Pakistan’s objection to US backing for UN seat shows trust deficit: Rao

Sunday, November 21, 2010

NEW DELHI - India has voiced its disappointment over Pakistan’s critical remarks on the US support for New Delhi’s candidature for a permanent seat in the UN Security Council, saying it was a reflection of trust deficit between the two neighbours.

“Yes, I would say I am disappointed. And I think it is a reflection of the trust deficit between our two countries, Foreign Secretary Nirupama Rao told Karan Thapar in an interview for CNBC TV 18’s India Tonight programme to be broadcast Monday.

She was reacting to a question on Pakistan’s comments to US President Barack Obama’s support for India’s candidature for a seat in the UN Security Council.

“Frankly, I do not want to dignify it with a response. I think where India and Pakistan are concerned - and I believe Pakistan should understand our approach very well - we have reached out to Pakistan on a number of occasions in the recent past, Rao said, according to the pre-broadcast transcript of the interview.

“We have offered dialogue. We have expressed our readiness to discuss all outstanding issues. Frankly, as I said, I do not want to dignify this statement with a response. And I do not think we should be receiving lessons from Pakistan on morality, she said.

The Pakistan Foreign Office had said “endorsement of India’s bid” would add to the complexity of the Council’s reforms process and hoped that America would take a “moral view and not base itself on any temporary expediencies or exigencies of power politics.”

Seeking to dispel the impression among some quarters that Obama’s endorsement was not categorical in the manner the US had endorsed Japan for a UNSC seat, Rao also clarified that it was a political statement; it was a statement with symbolism; it was a statement with substance”.

“What the United States was conveying to the people of India and indeed to the world when President Obama spoke out in support of our candidature was that firstly the United States is prepared to contemplate a moderate expansion of the Security Council; and secondly that it sees a role for India, the participation, the inclusion of India in an expanded Security Council.

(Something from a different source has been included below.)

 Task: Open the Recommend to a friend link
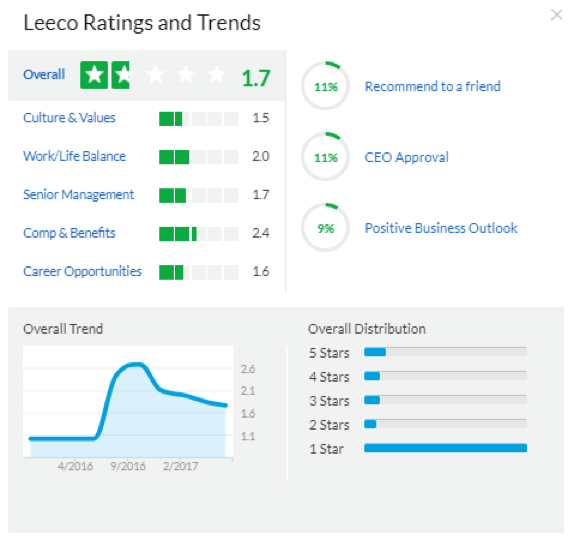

“There are always nuances in such statements, I do not deny that. But I think what we need to understand and agree on is that there is an underlying subtext and underlying meaning to what President Obama had to convey to our people when he spoke about our candidature, she said.

In a bid to downplay Obama’s remarks that increased power comes with increased responsibility and his reminder to India to take a firmer stand on human rights violations in Myanmar, Rao said he spoke with candour”.

“But I think between friends and partners we can afford that degree of candour and openness,” she said.

“When it comes to Myanmar, we have been very open ourselves in relaying to the US what it is that drives our relationship with that country today. We share a contiguous border with Myanmar. We have concerns of security.

“We would like to build connectivity because really Southeast Asia begins in north-east India. Therefore, obviously we would like inclusive political change in Myanmar,” Rao said.